Suppose we are given a set of strings. We can hash each element of that set. Each string is now mapped to a number. Each of these numbers is a member of the set; every other number is not a member of this set.

Therefore, a simple representation is to just store this list of numbers. For instance, we can store the list [list: "Hello", "World!", "🏴‍☠️"] as [list: 500, 553, 195692].

Unfortunately, this does not help very much. Insertion can be done in constant time, but checking membership requires us to traverse the entire list, which takes linear time in the worst case. Alternatively, maybe we have some clever scheme that involves sorting the list. But note:

inserting the element can now take as much as linear time; or,
we store the elements as a tree instead of a list, but then
1. we have to make sure the tree is balanced, so
2. we will have essentially reconstructed the BBST.

In other words, we are recapitulating the discussion from Representing Sets as Lists and Making Sets Grow on Trees.

Notice that the problem here is traversal: if we have to visit more than a constant number of elements, we have probably not improved anything over the BBST. So, given a hash, how can we perform only a constant amount of work?

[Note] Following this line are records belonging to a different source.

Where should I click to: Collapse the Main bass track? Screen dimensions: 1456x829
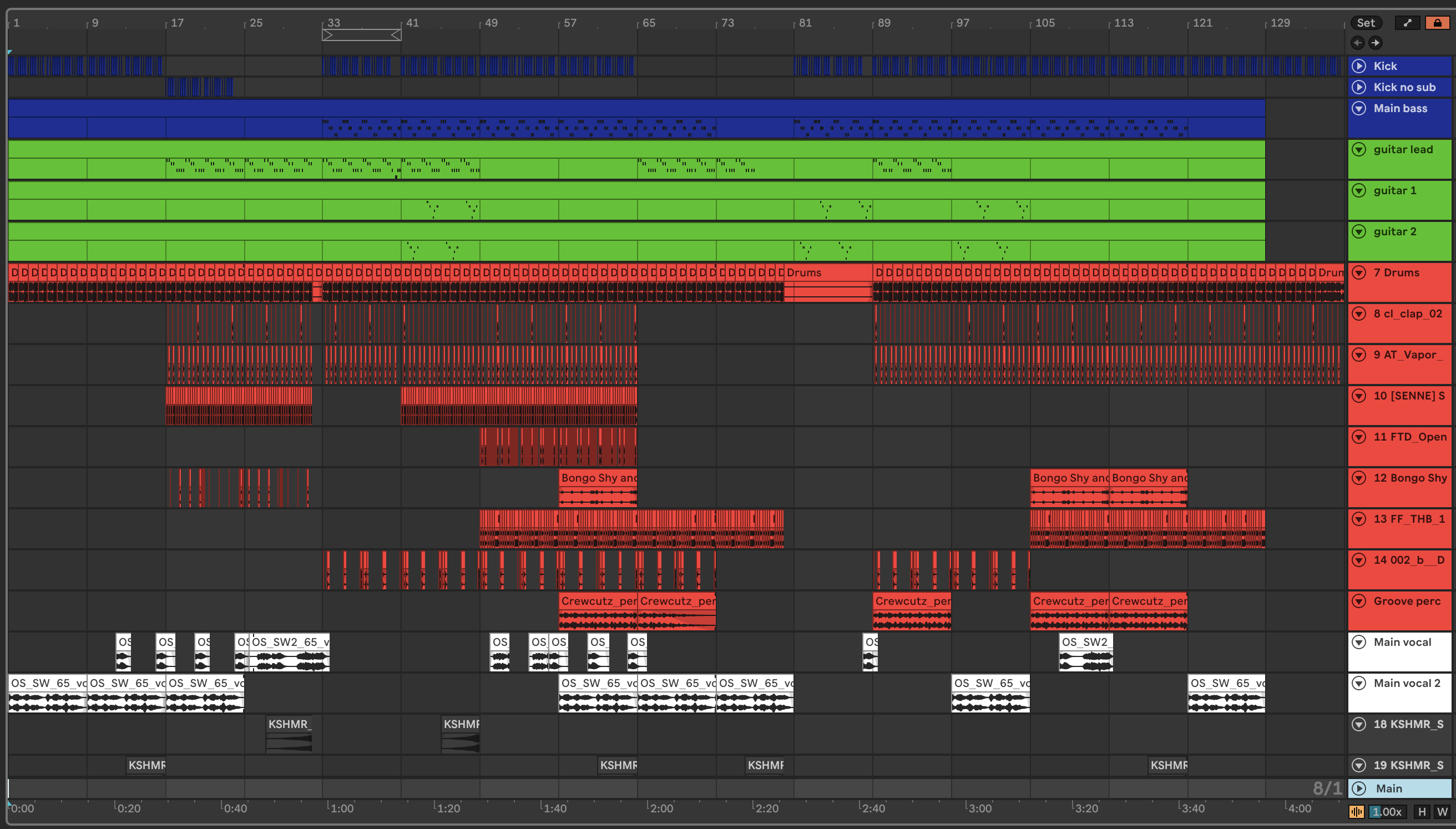1359,108
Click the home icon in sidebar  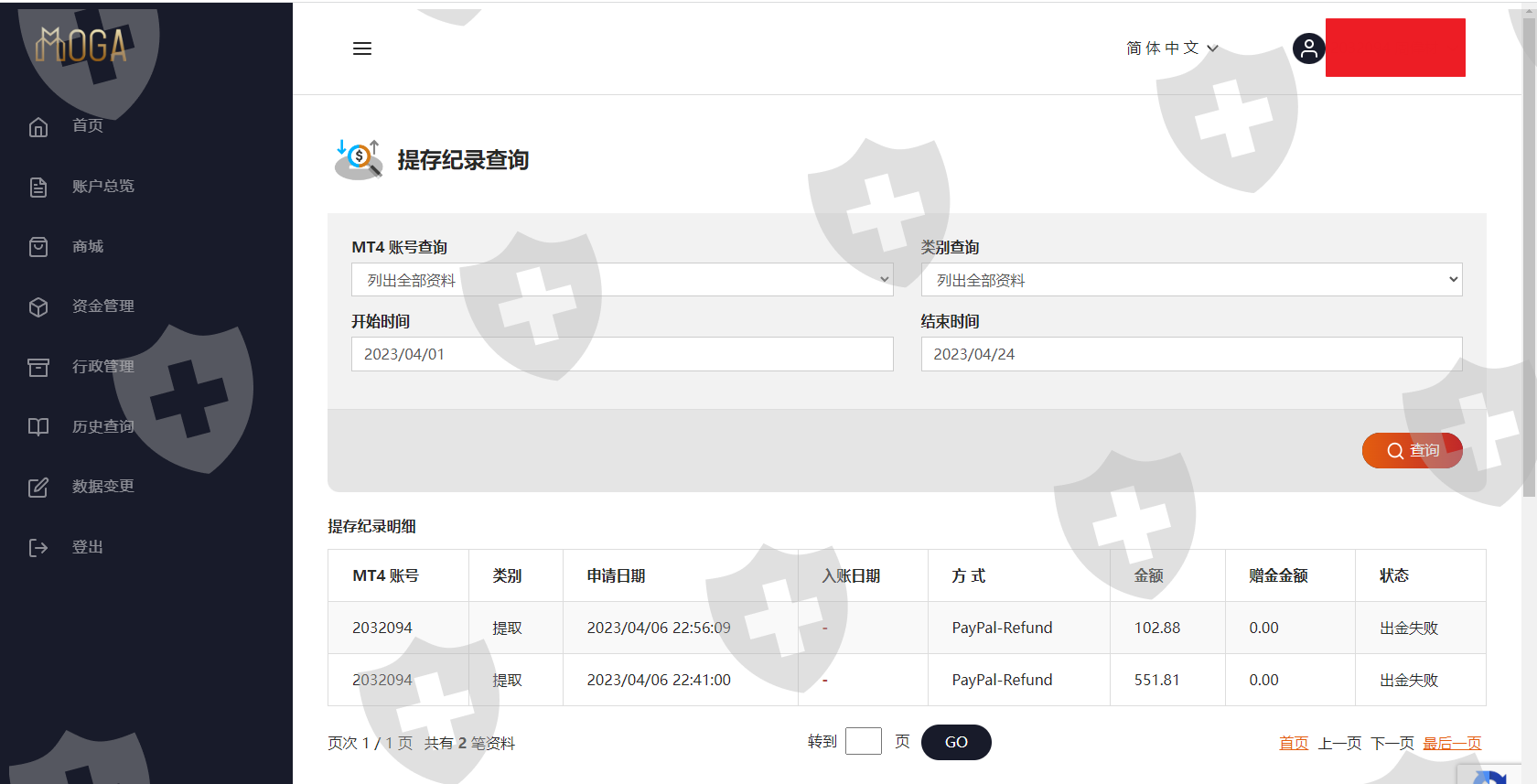38,126
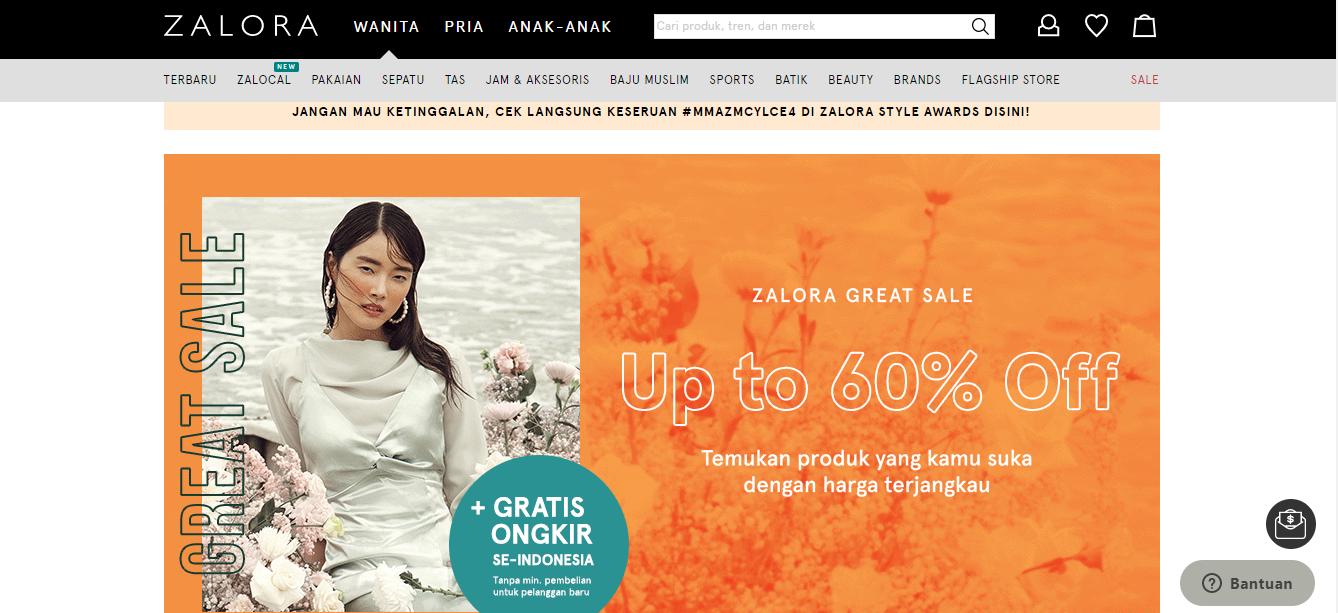Click the search magnifier icon
1338x613 pixels.
980,26
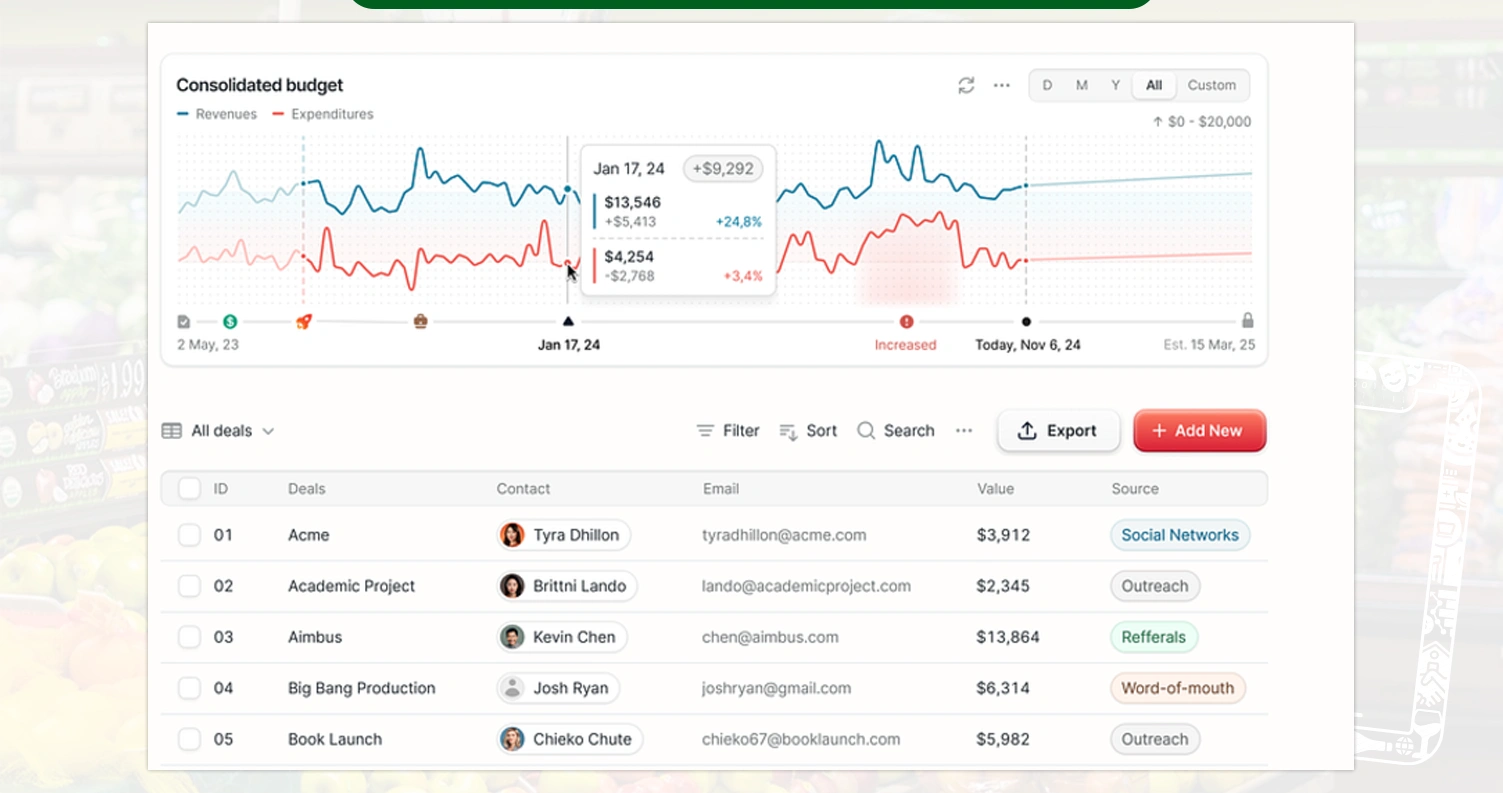Click the briefcase icon on the timeline
The height and width of the screenshot is (793, 1503).
[x=421, y=321]
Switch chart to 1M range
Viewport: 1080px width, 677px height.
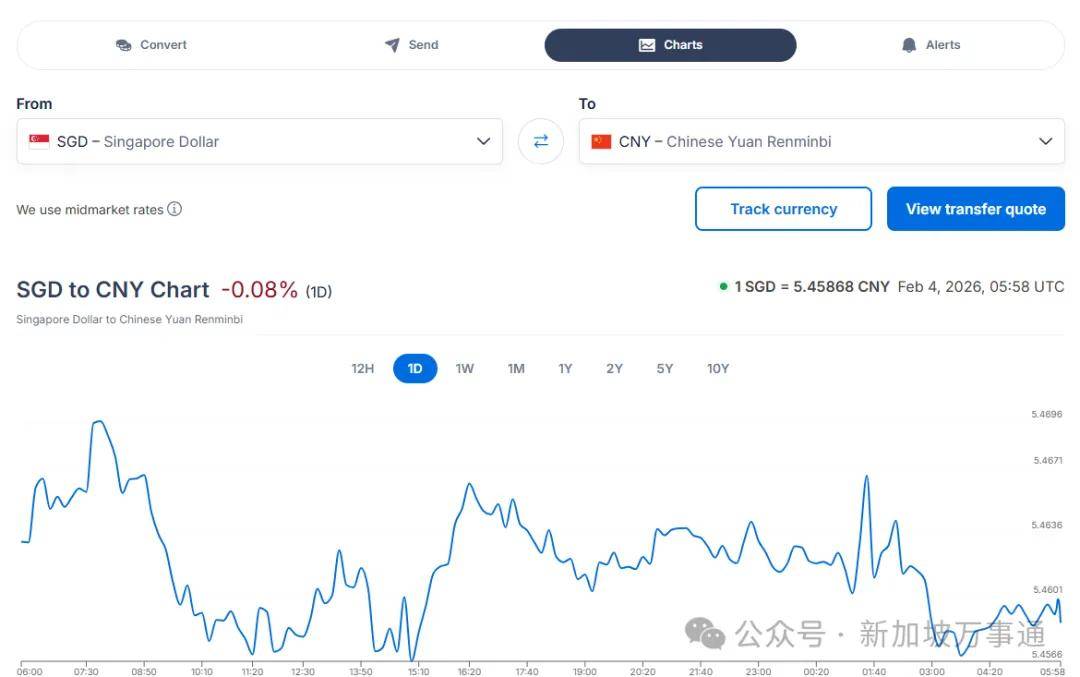(x=516, y=369)
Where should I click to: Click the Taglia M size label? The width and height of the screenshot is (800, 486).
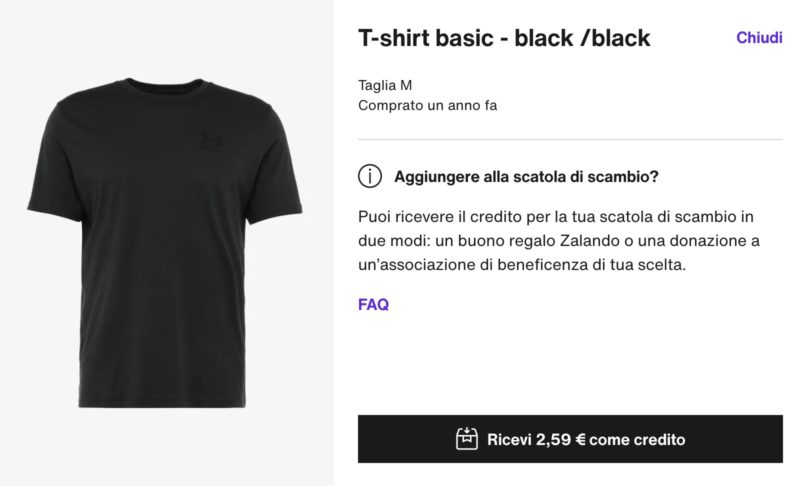pyautogui.click(x=385, y=85)

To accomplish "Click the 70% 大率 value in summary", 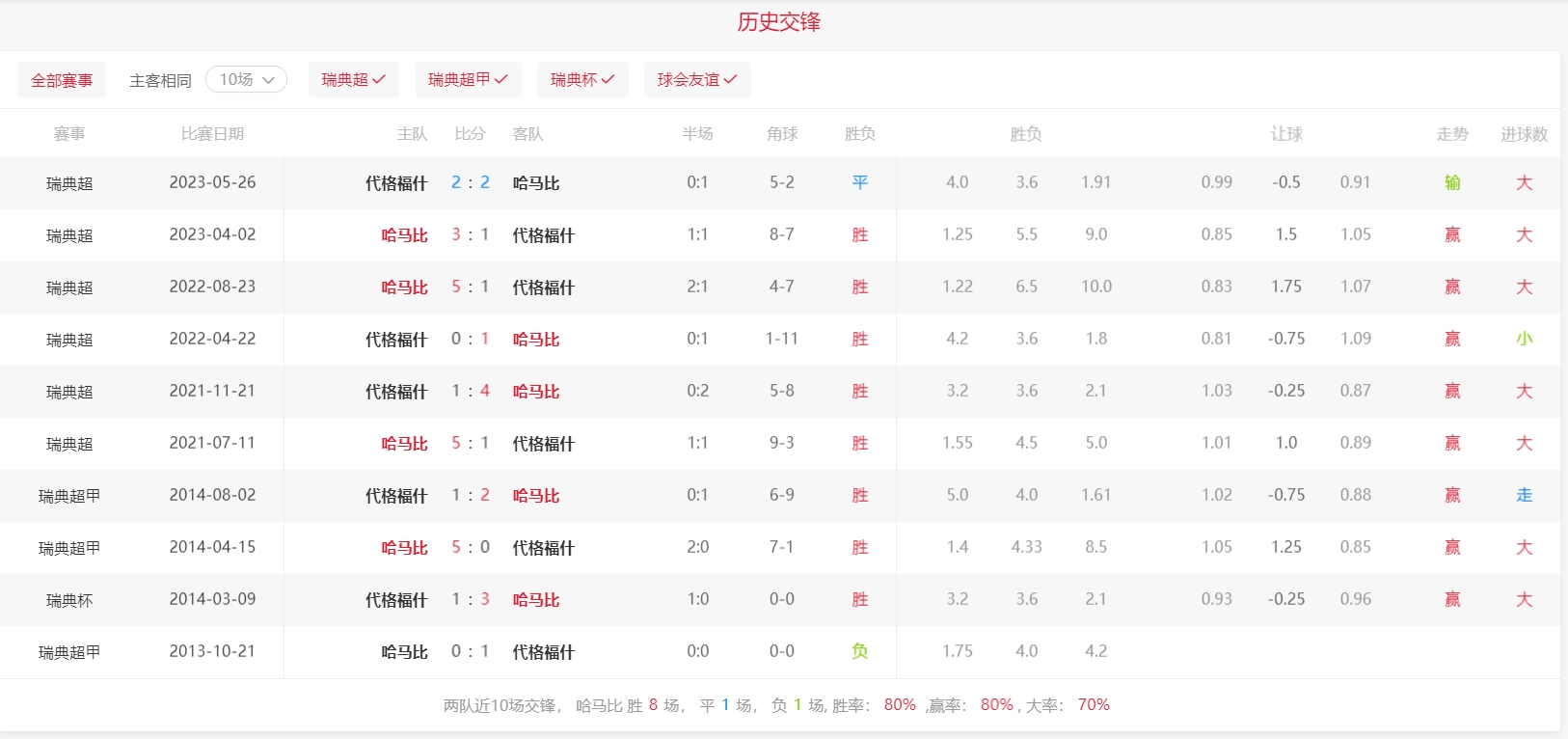I will (1094, 705).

For that, lists and trees don’t work: they both require at least some amount of (non-constant) traversal to get to an arbitrary element. Instead we need a different data structure…

17.4.3 Arrays🔗

Arrays are another linear data structure, like lists. There are two key differences between lists and arrays that reflect each one’s strength and weakness.

The main benefit to arrays is that we can access any element in the array in constant time. This is in contrast to lists where, to get to the \(n\)th element, we have to first traverse the previous \(n-1\) elements (using successive rests).

However, this benefit comes at a cost. The reason arrays can support constant-time access is because the size of an array is fixed at creation time. Thus, while we can keep extending a list using link, we cannot grow the size of an array “in place”; rather, we must make a new array and copy the entire array’s content into the new array, which takes linear time. (We can do a better job of this by using Halloween Analysis, but there is no real free ride.)

The arrays in Pyret are documented here. While not necessary in principle, it is conventional to think of arrays as data structures that support mutation, and that is how we will use them here.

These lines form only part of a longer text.